This year’s Dark Web Price Index, published annually by cybersecurity researchers at Privacy Affairs, yielded some surprising findings: prices on darknet markets for most stolen or personally-identifying information (PII) items went down since last year’s report. This finding flies in the face of a worldwide trend of inflationary prices, which has gripped everything from gasoline, to milk, to canned goods to services.

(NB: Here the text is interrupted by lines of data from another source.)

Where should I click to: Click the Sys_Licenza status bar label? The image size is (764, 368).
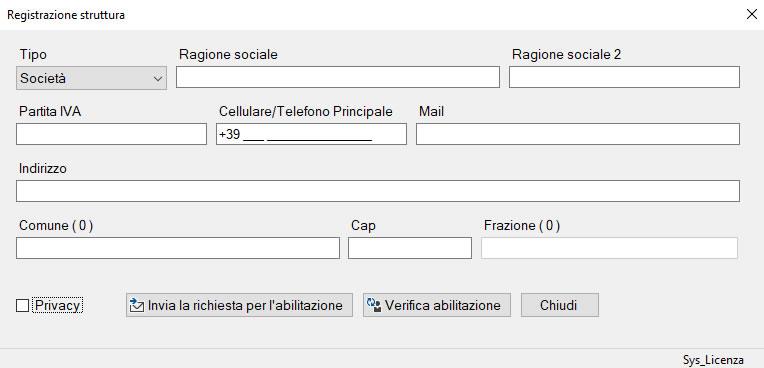pos(713,360)
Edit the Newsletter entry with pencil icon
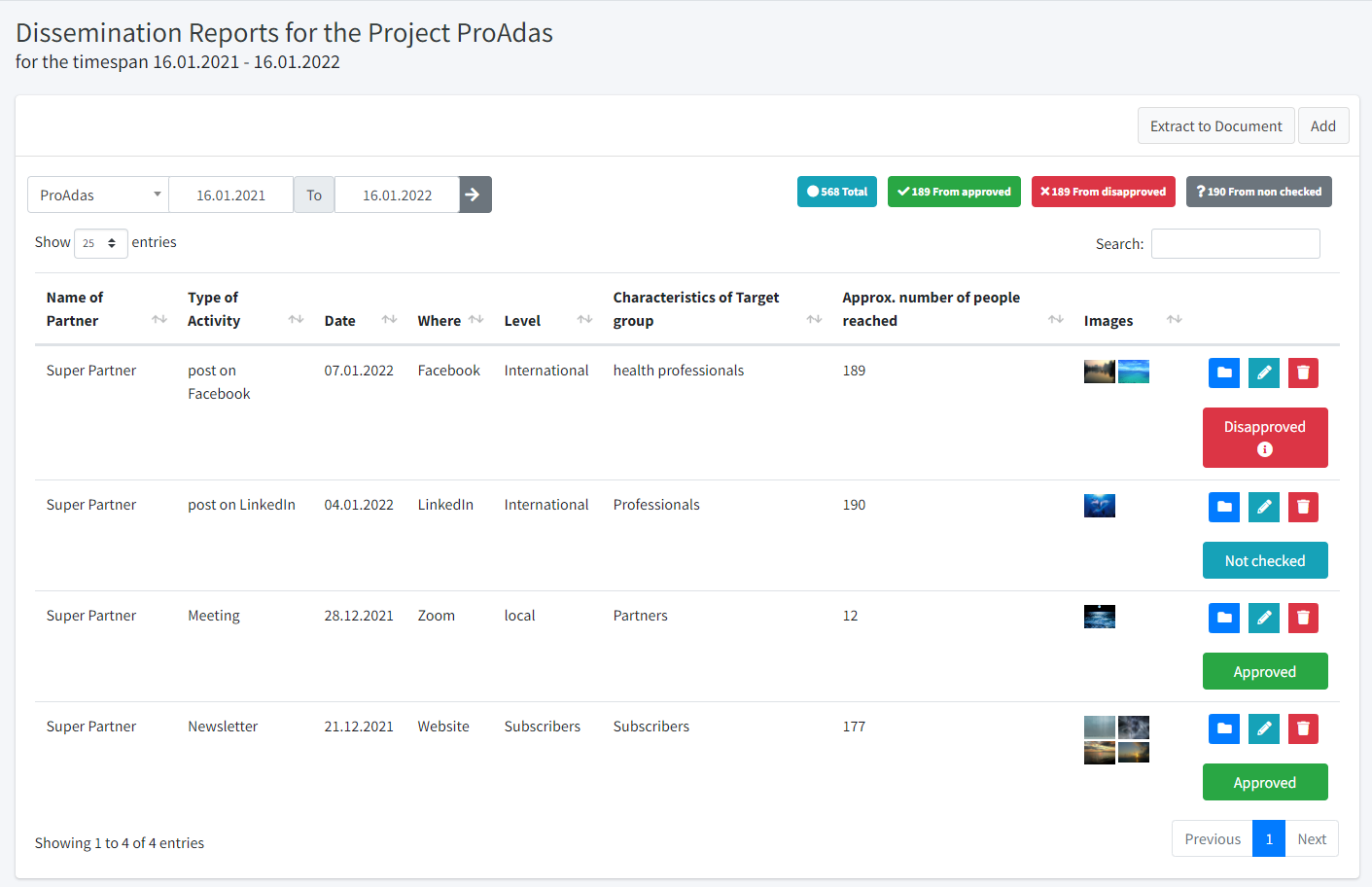 click(x=1263, y=728)
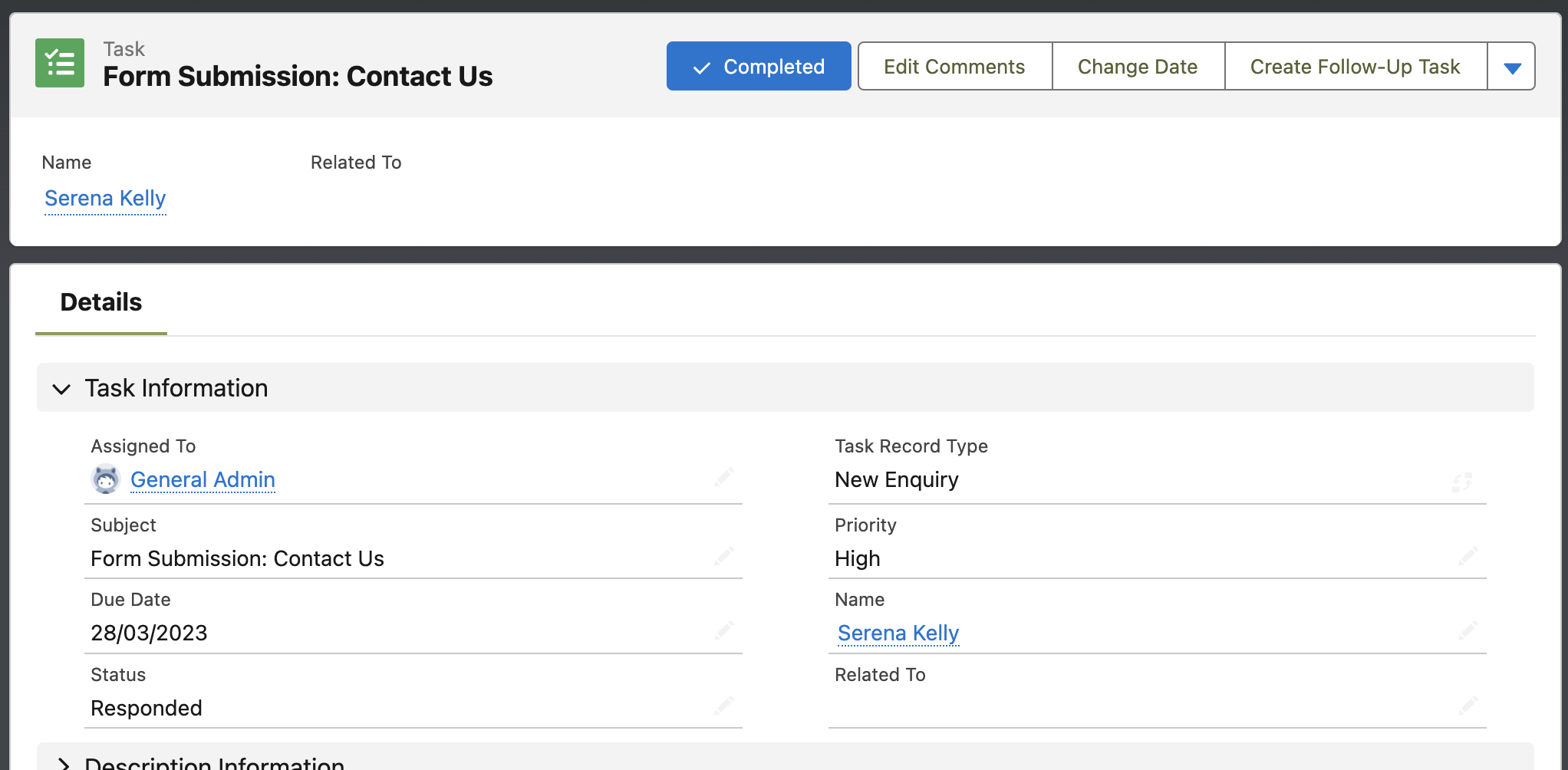Image resolution: width=1568 pixels, height=770 pixels.
Task: Click Serena Kelly under the Name field
Action: pyautogui.click(x=898, y=633)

The report covers a period of Feb. 2021 to Jun. 2022 and includes data gathered from darknet markets, forums, and websites.
According to Miklos Zoltan, CEO of Privacy Affairs, prices are down for the main reason that supply of PII is up – way up since 2020 – with over 9,000 vendors currently offering stolen credit cards, fake IDs, and hacked credentials, driving record sales volume for these items on darknet markets.
Among credit card items listed for sale on darknet markets tracked by Privacy Affairs, details for cards with account balances up to $5,000 dropped 50%, from an average price of $240 in 2021 to $120 in 2022. Surpassing this discount was hacked Israeli credit cards, which dropped almost 62%, from an average of $65 to $25. In all, 14 of the 15 categories of credit card listings were cheaper in 2022 than 2021.
Every category of verified cryptocurrency exchange account was also significantly cheaper in 2022, including accounts on Kraken (-69%), Cex.io (-76%), Coinbase (-80%), LocalBitcoins (-66%), and Crypto.com (-17%). Even some types of hacked online services and entertainment accounts fell in price, including accounts for Netflix, Bet365, Kaspersky, and NBA League Pass. Uber accounts were the only tracked online service that actually increased, with hacked user accounts increasing in price by 88% and hacked driver accounts increasing by 150%.
Utility bill, driver’s license, ID as passport forgery-related items were mixed, with some showing significant price decreases and others modest increases. Nearly all malware-related services decreased in price, and all DDOS attack services decreased or remained the same.
Of all darknet market listings tracked by Privacy Affairs, PayPal balance transfers from stolen accounts fell the most in price, by an average of 82%. Hacked PayPal, CashApp, PerfectMoney, Skrill, and Western Union accounts were also significantly cheaper than last year.
“The sheer quantity of data available for purchase has created a bulk sales mentality for Dark Web customers,” says report author Patricia Ruffio. “The sad truth is that the growing supply of personal information on the Dark Web makes it cheaper – and therefore more likely – that your accounts will be hacked,” she added.